We present LongCat-Flash-Thinking, an efficient 560-billion-parameter open-source Mixture-of-Experts (MoE) reasoning model. Its advanced capabilities are cultivated through a meticulously crafted training process, beginning with long Chain-of-Thought (CoT) data cold-start and culminating in large-scale Reinforcement Learning (RL). We first employ a well-designed cold-start training strategy, which significantly enhances the reasoning potential and equips the model with specialized skills in both formal and agentic reasoning.

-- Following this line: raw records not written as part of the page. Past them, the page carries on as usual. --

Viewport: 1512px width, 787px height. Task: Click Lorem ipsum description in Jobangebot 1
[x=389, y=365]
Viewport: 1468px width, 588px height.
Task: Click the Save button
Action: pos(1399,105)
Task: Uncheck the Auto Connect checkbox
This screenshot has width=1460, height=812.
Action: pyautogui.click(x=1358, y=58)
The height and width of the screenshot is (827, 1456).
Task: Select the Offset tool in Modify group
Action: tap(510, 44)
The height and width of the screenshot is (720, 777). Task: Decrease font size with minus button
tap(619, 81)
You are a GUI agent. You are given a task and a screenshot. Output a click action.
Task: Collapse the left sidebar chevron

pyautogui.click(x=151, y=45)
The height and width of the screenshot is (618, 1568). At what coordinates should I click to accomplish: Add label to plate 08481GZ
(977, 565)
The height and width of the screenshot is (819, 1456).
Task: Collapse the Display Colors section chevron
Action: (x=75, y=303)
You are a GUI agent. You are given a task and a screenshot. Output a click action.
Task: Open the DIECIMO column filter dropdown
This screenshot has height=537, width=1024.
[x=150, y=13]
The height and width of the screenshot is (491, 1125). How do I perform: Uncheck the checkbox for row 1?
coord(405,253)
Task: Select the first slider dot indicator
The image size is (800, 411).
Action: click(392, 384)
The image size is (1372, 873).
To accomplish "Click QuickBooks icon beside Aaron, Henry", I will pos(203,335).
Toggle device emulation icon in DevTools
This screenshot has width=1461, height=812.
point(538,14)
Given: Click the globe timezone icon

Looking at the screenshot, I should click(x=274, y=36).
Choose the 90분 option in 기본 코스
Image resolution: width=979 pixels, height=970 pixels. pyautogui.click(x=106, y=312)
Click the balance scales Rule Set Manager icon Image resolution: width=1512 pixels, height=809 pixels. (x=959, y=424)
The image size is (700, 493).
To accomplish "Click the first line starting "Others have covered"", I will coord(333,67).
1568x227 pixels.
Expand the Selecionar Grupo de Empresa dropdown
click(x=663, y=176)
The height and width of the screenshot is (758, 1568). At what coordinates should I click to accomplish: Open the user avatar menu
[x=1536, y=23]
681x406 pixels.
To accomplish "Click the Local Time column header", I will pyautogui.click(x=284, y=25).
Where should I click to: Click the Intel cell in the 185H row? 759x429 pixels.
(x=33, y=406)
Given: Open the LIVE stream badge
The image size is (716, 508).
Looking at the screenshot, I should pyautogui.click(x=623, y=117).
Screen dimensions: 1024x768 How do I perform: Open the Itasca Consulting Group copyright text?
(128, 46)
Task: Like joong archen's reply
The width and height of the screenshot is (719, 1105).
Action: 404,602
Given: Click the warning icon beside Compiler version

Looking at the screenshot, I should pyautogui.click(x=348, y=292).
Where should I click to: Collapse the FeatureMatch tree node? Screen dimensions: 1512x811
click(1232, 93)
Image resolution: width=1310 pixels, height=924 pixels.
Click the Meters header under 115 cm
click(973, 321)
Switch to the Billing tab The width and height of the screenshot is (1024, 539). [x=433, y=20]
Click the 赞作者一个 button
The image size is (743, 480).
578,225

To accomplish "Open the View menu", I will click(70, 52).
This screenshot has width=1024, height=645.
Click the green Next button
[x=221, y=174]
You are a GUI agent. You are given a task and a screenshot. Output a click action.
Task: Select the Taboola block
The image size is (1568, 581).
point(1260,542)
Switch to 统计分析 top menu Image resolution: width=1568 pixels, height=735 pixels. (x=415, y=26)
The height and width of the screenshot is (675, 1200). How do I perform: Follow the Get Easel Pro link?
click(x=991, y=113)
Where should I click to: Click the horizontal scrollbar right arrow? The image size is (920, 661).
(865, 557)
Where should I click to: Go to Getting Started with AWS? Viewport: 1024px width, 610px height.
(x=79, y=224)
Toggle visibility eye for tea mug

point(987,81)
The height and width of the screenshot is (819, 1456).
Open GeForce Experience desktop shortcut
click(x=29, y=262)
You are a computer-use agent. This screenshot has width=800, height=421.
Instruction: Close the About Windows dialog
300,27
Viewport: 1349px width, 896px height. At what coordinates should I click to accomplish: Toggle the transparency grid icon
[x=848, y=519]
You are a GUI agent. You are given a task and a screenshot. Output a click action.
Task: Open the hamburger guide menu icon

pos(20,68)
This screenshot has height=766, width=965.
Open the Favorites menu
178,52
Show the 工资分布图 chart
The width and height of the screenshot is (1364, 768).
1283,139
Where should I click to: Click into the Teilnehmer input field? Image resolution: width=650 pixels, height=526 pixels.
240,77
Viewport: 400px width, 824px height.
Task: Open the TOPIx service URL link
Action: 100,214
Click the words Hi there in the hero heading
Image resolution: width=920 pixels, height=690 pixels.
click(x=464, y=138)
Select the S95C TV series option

Then, a core innovation is our domain-parallel training scheme, which decouples optimization across distinct domains (e.g., STEM, Code, Agentic) and subsequently fuses the resulting expert models into a single, nearly Pareto-optimal model. This entire process is powered by our Dynamic ORchestration for Asynchronous rollout (DORA) system, a large-scale RL framework that delivers a greater than threefold training speedup over synchronous methods on tens of thousands of accelerators. As a result, LongCat-Flash-Thinking achieves state-of-the-art performance among open-source models on a suite of complex reasoning tasks. The model exhibits exceptional efficiency in agentic reasoning, reducing average token consumption by 64.5% (from 19, 653 to 6, 965) on AIME-25, without degrading task accuracy. We release LongCat-Flash-Thinking to promote further advances in reasoning systems and agentic AI research.